Following a peripatetic childhood – taking in Texas, Oklahoma and Missouri – Crawford took her first steps towards a career in the performing arts. She worked as a chorus girl in Detroit under her birth name. This career took her to New York City in 1924. From there, only a quick screen test separated Crawford and Hollywood.
She was signed by MGM in 1924 and appeared in her first Hollywood movie – still as Lucille LeSueur – in 1925. Early Hollywood studios were known as publicity machines and MGM was no different. When the name Lucille LeSueur was deemed no good for an emerging movie star, the studio organised a contest whereby readers of the magazine Movie Weekly could choose the actress’s new name. And so, Joan Crawford was born.
Joan was a successful actress in both silent films and talkies throughout the 20s and 30s being voted one of the top 10 most bankable stars from 1932 to 1936 and declared the 'Queen of the Movies' by Life magazine in 1937. However, her career took a dip between 1937 and the early 1940s.

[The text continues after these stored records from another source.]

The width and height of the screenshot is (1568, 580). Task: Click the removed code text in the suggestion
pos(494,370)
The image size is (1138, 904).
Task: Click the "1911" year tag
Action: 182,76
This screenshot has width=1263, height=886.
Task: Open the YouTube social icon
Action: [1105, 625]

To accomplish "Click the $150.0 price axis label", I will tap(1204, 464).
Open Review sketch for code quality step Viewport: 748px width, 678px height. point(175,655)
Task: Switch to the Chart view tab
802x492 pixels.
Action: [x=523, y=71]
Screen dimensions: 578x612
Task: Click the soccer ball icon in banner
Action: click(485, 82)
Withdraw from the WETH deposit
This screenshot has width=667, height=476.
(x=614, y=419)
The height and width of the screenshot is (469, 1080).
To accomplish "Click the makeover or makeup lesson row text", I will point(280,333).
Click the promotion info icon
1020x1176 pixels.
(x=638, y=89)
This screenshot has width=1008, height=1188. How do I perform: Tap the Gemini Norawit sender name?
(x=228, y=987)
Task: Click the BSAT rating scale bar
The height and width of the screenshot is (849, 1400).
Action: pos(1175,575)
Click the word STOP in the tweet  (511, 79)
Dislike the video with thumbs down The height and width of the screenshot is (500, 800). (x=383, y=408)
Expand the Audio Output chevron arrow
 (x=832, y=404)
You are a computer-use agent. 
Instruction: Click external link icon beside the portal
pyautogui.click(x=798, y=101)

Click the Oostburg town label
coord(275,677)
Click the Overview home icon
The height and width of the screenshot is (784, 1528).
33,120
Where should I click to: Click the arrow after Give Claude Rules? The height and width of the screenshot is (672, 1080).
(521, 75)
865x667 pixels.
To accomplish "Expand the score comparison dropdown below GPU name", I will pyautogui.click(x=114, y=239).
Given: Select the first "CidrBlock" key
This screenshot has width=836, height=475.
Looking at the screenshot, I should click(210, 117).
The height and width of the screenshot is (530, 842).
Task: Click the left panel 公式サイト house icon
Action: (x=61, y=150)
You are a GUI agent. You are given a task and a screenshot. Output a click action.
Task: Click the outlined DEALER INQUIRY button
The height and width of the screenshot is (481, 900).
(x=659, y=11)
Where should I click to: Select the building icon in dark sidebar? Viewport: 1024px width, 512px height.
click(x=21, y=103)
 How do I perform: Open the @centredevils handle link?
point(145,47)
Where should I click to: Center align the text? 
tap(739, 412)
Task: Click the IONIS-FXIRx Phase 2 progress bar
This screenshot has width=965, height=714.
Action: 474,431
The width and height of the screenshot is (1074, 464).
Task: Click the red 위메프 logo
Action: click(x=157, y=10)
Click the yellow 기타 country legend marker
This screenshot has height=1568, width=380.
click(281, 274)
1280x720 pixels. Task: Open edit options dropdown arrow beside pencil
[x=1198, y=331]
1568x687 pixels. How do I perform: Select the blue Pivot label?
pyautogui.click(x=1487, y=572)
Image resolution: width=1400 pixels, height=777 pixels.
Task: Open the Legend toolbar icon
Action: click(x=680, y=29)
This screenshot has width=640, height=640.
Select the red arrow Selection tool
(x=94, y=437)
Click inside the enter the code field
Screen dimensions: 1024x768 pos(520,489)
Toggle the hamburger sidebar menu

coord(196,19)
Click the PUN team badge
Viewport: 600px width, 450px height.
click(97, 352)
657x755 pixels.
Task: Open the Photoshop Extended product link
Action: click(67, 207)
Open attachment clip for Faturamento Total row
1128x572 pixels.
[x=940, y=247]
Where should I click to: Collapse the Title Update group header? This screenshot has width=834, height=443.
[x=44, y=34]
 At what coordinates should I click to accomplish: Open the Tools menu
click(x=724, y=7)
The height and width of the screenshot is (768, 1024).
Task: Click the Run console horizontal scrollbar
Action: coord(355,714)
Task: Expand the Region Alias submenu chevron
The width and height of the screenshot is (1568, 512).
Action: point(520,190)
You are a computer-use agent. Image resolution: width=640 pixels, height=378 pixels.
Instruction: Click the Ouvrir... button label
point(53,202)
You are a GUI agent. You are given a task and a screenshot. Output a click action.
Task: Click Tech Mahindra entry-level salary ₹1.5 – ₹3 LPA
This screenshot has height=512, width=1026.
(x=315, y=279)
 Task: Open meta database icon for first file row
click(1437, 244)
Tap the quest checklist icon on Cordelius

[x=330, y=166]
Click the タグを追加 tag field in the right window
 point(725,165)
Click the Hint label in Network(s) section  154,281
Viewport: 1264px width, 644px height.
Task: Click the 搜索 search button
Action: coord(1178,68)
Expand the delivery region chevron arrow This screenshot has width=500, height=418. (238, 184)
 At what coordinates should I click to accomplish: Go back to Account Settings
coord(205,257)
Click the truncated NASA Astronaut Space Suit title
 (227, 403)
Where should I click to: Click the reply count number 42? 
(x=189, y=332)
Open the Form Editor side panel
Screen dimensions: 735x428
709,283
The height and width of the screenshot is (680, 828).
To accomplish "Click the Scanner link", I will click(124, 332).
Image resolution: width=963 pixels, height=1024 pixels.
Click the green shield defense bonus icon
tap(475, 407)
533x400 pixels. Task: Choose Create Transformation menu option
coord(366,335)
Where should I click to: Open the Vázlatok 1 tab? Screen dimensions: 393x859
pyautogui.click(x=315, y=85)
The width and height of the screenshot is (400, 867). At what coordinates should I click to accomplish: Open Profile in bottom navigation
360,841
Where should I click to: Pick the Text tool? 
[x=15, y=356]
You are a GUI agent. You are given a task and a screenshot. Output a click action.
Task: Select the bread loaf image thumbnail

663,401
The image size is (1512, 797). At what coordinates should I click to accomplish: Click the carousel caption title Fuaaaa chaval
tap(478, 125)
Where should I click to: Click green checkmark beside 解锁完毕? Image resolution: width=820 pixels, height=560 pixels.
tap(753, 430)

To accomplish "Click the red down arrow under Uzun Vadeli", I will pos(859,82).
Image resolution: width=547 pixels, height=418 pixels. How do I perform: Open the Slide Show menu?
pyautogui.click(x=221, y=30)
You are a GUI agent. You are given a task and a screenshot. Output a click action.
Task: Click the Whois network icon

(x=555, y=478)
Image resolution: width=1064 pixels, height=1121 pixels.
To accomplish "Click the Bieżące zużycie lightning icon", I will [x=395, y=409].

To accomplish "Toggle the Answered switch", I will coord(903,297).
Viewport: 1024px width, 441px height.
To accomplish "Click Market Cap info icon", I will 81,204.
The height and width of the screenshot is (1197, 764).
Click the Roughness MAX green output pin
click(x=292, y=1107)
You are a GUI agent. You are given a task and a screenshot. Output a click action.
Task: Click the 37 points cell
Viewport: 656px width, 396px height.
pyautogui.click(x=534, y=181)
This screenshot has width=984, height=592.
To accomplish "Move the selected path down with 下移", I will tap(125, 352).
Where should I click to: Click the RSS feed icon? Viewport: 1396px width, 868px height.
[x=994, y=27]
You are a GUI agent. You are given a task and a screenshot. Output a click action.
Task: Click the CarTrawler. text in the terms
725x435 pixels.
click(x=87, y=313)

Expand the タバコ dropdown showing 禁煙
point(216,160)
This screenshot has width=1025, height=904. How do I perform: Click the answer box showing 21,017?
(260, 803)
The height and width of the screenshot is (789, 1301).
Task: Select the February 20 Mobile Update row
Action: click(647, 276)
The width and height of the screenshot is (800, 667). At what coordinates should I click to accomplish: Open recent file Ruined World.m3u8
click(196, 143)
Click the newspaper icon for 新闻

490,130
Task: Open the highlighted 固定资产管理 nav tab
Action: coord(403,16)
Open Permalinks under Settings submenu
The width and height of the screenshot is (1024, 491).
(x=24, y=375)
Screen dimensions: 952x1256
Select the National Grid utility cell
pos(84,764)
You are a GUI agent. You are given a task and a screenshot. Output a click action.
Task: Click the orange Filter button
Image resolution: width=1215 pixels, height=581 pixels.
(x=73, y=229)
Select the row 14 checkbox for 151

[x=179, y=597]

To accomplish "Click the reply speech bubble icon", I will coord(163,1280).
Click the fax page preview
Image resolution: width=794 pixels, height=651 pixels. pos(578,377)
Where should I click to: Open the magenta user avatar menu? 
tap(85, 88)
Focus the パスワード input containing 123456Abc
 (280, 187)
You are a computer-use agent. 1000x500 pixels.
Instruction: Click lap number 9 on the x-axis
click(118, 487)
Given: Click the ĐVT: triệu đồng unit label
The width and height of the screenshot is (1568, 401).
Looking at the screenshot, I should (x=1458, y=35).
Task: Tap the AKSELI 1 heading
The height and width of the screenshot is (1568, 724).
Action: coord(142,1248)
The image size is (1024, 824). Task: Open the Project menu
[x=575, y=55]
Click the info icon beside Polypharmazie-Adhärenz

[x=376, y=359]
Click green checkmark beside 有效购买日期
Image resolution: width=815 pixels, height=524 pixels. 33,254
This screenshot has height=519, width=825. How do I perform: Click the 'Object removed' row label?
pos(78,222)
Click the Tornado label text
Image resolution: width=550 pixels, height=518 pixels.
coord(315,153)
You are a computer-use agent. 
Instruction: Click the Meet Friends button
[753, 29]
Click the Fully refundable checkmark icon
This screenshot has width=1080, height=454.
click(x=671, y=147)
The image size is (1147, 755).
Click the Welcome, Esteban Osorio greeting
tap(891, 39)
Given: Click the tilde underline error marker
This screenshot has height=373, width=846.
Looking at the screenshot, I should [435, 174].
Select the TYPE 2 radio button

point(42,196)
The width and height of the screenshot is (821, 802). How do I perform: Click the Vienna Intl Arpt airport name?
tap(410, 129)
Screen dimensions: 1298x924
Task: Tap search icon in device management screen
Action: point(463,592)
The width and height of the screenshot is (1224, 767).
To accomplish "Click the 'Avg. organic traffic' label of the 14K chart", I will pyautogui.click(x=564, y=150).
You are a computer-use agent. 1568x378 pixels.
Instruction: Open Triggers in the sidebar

Crawford moved from MGM to Warner Brothers in 1943. It was at Warner Brothers that Crawford would star in Mildred Pierce, the 1945 film that would win her the Best Actress Oscar.
Crawford continued to make movies throughout the 1940s and 1950s. In 1962 she took the role of Blanche in What Ever Happened to Baby Jane? opposite her rival Bette Davis. Feud: Bette and Joan depicts a fictionalised retelling of the events surrounding the filming and aftermath of this film.
Crawford was reportedly angry when Davis received a Best Actress Oscar nomination for the role of Jane while she, Crawford, was snubbed. Davis did not, however, win the award. That honour went to Anne Bancroft. However, Bancroft was absent from the ceremony and the award was accepted, on her behalf, by Joan Crawford – who had arranged it in advance.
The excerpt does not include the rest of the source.